WHAT YOU SHOULD DO. Everything in the records must be copied exactly, apart from the pictures.

INPUT RECORDS.
◆ ◆ ◆ ◆
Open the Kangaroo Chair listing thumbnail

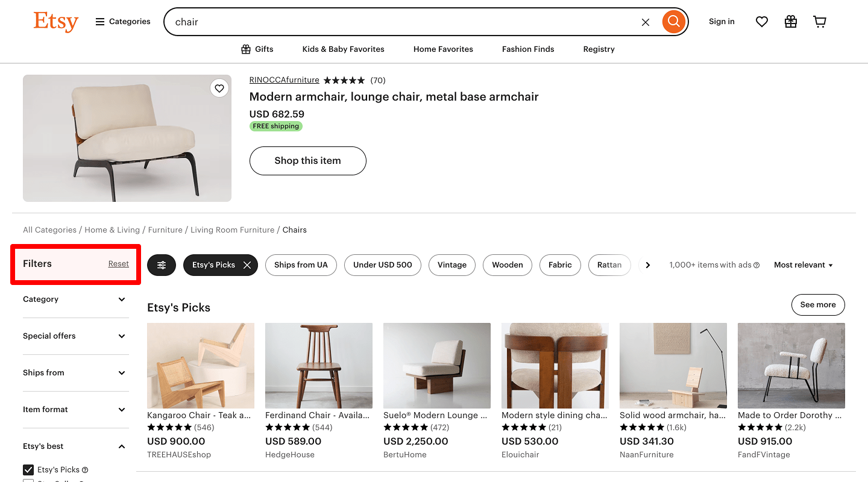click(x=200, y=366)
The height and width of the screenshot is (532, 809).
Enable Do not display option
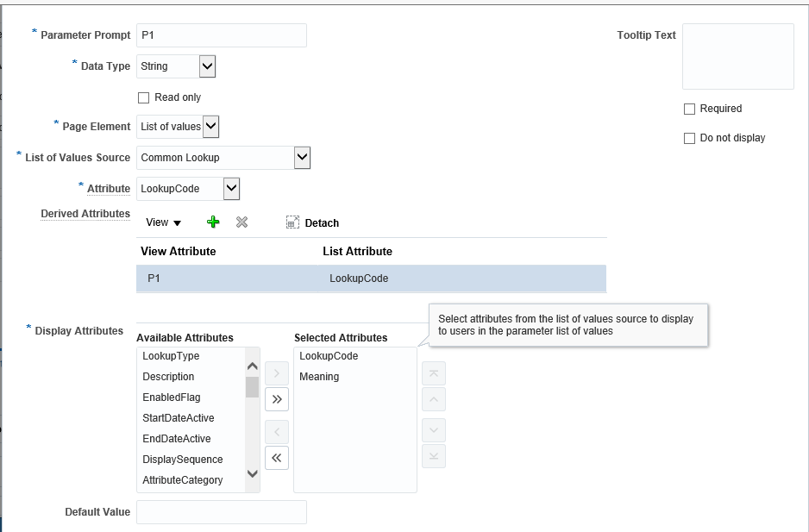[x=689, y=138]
◆ ◆ ◆ ◆
RESPONSE TO THIS TASK.
Open the Kangaroo Chair listing thumbnail

click(x=200, y=366)
The height and width of the screenshot is (532, 809).
Enable Do not display option
[x=689, y=138]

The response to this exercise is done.